WRITTEN EXERCISE: Retype the entries below verbatim, beginning at the line that contains "Open chart settings gear icon" and stopping after the line that contains "Looking at the screenshot, I should pos(730,587).".

((

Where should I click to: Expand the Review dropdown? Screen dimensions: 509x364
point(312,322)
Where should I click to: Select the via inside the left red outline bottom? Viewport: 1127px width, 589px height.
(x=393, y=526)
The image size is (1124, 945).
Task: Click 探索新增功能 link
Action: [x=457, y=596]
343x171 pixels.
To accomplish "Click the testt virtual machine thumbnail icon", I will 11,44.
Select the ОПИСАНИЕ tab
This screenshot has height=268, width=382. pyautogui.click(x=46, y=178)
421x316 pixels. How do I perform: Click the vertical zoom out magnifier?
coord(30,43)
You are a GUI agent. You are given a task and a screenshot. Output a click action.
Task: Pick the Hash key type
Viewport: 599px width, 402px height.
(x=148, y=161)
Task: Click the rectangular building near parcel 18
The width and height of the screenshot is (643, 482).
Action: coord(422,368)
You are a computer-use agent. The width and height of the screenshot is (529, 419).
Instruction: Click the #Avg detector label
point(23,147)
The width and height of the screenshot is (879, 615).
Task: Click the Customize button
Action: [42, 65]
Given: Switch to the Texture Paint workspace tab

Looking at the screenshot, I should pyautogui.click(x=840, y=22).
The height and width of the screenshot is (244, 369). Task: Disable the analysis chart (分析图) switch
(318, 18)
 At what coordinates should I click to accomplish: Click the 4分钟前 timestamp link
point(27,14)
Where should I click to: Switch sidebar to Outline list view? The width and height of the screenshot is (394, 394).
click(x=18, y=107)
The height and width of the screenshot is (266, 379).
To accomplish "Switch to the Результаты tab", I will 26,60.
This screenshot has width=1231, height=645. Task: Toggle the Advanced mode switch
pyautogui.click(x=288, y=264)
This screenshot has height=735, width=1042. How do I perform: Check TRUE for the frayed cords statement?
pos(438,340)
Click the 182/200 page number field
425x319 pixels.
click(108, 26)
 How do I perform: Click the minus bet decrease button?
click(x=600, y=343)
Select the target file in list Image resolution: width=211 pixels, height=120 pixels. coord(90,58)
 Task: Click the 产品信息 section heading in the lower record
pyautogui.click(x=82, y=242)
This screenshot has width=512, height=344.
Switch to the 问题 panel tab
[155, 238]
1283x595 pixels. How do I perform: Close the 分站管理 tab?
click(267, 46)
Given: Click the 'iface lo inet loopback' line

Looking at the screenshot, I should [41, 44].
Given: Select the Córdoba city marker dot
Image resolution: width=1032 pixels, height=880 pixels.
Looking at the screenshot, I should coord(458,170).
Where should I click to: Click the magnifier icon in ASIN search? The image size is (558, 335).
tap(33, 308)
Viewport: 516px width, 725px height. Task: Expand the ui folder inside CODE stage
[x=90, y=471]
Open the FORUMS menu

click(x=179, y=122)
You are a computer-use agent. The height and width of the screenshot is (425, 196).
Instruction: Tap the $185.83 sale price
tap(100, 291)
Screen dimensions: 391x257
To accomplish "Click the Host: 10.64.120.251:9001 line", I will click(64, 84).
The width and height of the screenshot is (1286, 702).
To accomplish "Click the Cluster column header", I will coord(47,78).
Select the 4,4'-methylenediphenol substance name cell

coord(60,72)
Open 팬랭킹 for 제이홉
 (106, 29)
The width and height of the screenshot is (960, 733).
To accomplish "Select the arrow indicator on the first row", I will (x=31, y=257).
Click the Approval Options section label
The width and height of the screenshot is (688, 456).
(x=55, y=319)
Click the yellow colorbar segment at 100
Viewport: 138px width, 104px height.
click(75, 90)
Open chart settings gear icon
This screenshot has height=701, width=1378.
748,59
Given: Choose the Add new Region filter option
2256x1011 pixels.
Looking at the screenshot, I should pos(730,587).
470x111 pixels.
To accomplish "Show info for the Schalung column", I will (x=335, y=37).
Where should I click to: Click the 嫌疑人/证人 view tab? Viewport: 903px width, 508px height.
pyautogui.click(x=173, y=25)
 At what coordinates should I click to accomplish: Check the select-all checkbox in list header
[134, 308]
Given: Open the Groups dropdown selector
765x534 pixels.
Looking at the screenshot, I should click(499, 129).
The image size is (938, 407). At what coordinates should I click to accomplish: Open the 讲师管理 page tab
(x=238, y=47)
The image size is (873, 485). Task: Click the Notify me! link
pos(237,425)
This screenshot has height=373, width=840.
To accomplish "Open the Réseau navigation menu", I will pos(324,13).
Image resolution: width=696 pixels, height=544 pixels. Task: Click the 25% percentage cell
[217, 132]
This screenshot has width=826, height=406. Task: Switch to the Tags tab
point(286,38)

))

COMPLETE RESPONSE:
Open chart settings gear icon
This screenshot has height=701, width=1378.
748,59
Given: Choose the Add new Region filter option
2256x1011 pixels.
Looking at the screenshot, I should pos(730,587).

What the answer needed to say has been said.